Магомед вынул из портмоне права, техпаспорт, страховку и протянул дпснику. Тот не дотягивался до них. Потоптавшись на месте, он подошел ближе. В это время из машины вышел засидевшийся Антон, обошел ее сзади, подошел к Магомеду и депсу.
– Командир, опаздываем, мы разве че нарушали. Заплутали слегка, час уже здесь кружим. – В доказательство своих слов Антон достал телефон, разблокировал его, чтобы посмотреть сколько времени.

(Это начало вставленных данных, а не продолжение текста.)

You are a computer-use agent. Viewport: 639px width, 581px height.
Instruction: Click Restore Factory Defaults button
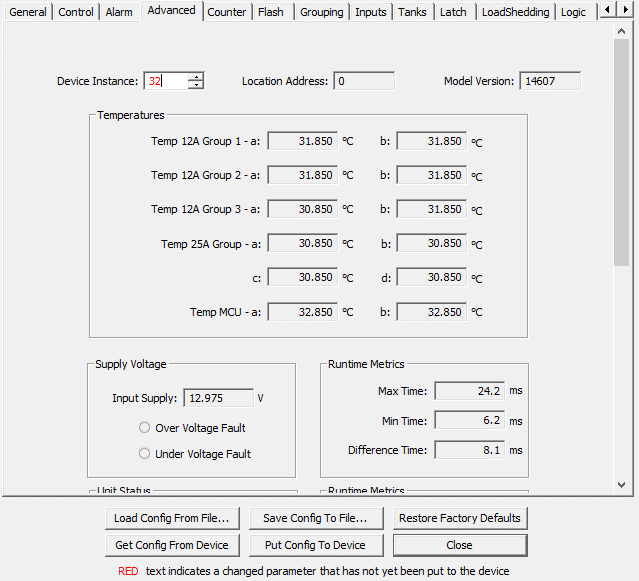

Неяркий свет дисплея выхватил из темноты мертвенно бледное, с острыми чертами, лицо дпсника. В глубине его запавших глаз тускло блеснули красные огоньки. Полицейский сделал шаг назад, в темноту:
– Права и техпаспорт предъявите, пожалуйста. – Снова пробубнил он.
– Они не те, за кого себя выдают! – Прорезался в голове Антона голос долго молчавшего дядюшки Корнелиуса.
– Ипат, ты умный, Корней! – Антон одной рукой схватился за свой амулет-лапку, второй лихорадочно шарил в кармане. Магомед же тем временем, странным, деревянным шагом двинулся за полицейским, протягивая ему документы. Работник полосатой палки, впрочем, документы брать не торопился, шаг за шагом отступая в сторону придорожного оврага. Туда же потянулись и его безмолвные приятели.
– Эээ, начальник, че за беспредел творите! – Антон, наконец, вытянул из кармана пистолет, в два прыжка подскочил к удалявшимся. В нос ему ударил запах пыли и какой-то застарелой тухлятины, мертвечины. Несмотря на темноту, полицейского он видел теперь хорошо. Впрочем, полицейским это сгорбленное, закутанное в бесформенные лохмотья существо с длинными, костлявыми руками и ногами назвать было сложно. Нет, зарплаты у силовиков, конечно, небольшие, но этот явно перешел грань добра и зла.
– Иш-ш-шь ты, уставился! – Зашипели такие же приятели сержанта Краснорученко, скорым шагом ковыляя к Антону и Магомеду. Сам Краснорученко молчал – он вцепился в горло Маго и сосредоточенно душил его. Магомед тихо хрипел, вовсе не сопротивляясь произволу властей.
– На, сука, получай! – Антон подскочил к Краснорученко, приставил пистолет ему к голове и в упор выстрелил два раза. Сержанта швырнуло в овраг, голову его раскололо почти пополам. Из черепа со свистом вырвался гнилой воздух. Пахнуло зловонием. Освобожденный Маго упал на колени, хватаясь за горло и тяжело дыша. Через пару секунд к нему вернулись воля и разум, а с ними и голос:
– Суки, билят! Рэзать буду. Руками рвать буду, без лопаты закопаю! – Он выхватил пистолет и бегло расстрелял обойму в сторону дпсников. Те осуждающе зашипели, отпрянули, более, видимо, пугаясь вспышек и звука выстрелов, чем летевших в их сторону пуль. В овраге шипел и плевался недобитый Краснорученко.
– М-мясо! М-мясо! Обглодаю косточки-и-и!
– А ну стоять суки, э-э! – Маго лихорадочно вставлял в пистолет новую обойму. – Антоха, в машину, ходу!